Woody Holton pumps new life into the neo-Progressive interpretation of the American founding in Unruly Americans, a spirited account of fiscal and monetary controversies in the states in the 1780s and their repercussions for a reinvigorated constitutional reform movement that culminated in the ratification of the federal Constitution. As his title suggests, Holton’s sympathies are clearly with the reluctant, sometimes rebellious tax resisters who successfully challenged state governments and thus precipitated a “critical period” in American governance. These “democrats” unwittingly brought on a powerful reactionary movement as bondholders, creditors, and their allies sought “to put the democratic genie back in the bottle” (p. 5). With state governments failing to fulfill their obligations—or even to maintain order—reformers “decided to meld those thirteen [state] sovereignties together and launch an empire of their own” (p. 3). Holton’s democrats failed to rally against the Federalist juggernaut, “selling their birthright, as Esau had, for a mess of potage” (p. 242). If “the Constitution yielded tremendous economic benefits”—including the tax relief that Holton’s democrats originally had sought—these benefits “came at an enormous political cost” (pp. 270–1). Much less responsive to the people than the state governments it superseded, the new regime generated citizen apathy and indifference: “The sinister beauty of the Constitution— in particular, the immensity of congressional districts—is that when citizens find they cannot influence national legislation, their tendency is not to curse the system but to blame themselves” (p. 273).

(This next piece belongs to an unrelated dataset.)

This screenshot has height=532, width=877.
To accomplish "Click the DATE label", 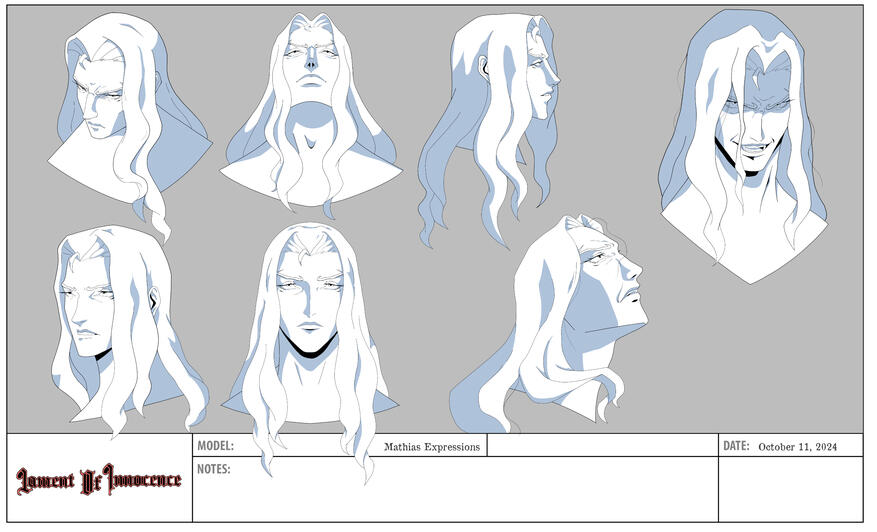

Writers on the founding find the temptation to comment on our contemporary state of affairs nearly irresistible. Holton is clearly no exception, for his Constitution in all its “sinister beauty” casts its pall over American citizens today, leaving them impotent and awestruck in the Framers’ undying presence. The first step in recovering our democratic inheritance is to demythologize the Framers, toppling these icons from their pedestals by revealing “their antidemocratic intentions.” They are not the true authors of the “underdogs’ [End Page 186] Constitution” we now revere, for the crucial rights-protecting amendments that most Americans confuse with the Constitution itself “directly contradict the Framers’ antidemocratic intent” (p. 277). Holton’s “unruly Americans” might, with a nod to Gary Nash, be called “the unknown framers,” for they initiated the centuries-long process of democratizing an undemocratic Constitution.1 Not only did tax rebels initiate the Constitutional reform process—“with no rebellions, there would have been less tax and debt relief legislation, and without relief, there would have been much less need for a powerful new national government”—but they were virtually present in the anxious deliberations at Philadelphia and in the ratification campaign as Federalists sought to disguise their aristocratic intentions and placate wary voters (p. 277). “Numerous explicitly elitist proposals, each of which would have obtained majority support if the delegates had had free rein, had to be abandoned—or at least replaced with more subtle devices—because they jeopardized ratification” (p. 211).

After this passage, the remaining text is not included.